**EXERCISE DATA:**
-- -- --

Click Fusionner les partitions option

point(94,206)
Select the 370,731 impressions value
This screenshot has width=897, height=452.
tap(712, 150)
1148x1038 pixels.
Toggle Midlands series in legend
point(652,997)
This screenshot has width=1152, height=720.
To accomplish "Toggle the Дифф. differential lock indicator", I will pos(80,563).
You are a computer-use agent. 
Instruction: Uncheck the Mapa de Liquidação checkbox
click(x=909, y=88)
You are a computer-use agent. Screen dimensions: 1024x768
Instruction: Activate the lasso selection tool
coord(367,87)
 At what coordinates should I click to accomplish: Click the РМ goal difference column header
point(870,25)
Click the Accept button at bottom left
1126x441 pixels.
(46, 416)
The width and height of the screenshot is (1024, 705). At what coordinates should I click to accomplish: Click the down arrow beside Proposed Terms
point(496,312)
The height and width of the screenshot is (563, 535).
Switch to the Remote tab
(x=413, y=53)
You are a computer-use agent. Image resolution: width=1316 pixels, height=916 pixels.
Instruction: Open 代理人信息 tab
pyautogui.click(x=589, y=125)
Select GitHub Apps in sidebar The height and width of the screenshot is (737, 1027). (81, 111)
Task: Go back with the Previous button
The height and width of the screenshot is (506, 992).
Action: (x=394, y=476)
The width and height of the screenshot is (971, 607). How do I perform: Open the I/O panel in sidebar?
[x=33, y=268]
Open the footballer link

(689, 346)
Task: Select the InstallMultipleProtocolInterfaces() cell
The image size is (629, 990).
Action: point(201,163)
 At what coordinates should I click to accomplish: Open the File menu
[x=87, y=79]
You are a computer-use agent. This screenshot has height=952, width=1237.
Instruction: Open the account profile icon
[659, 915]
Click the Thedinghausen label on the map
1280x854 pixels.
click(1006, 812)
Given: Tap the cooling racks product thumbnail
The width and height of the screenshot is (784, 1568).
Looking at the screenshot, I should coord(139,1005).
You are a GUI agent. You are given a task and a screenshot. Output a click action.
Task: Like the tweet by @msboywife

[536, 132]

-- -- --

**EXERCISE PROMPT:**
Could you say how many lines in the data above contain "computer"? Reply with the number alone.

**TASK RESPONSE:**
4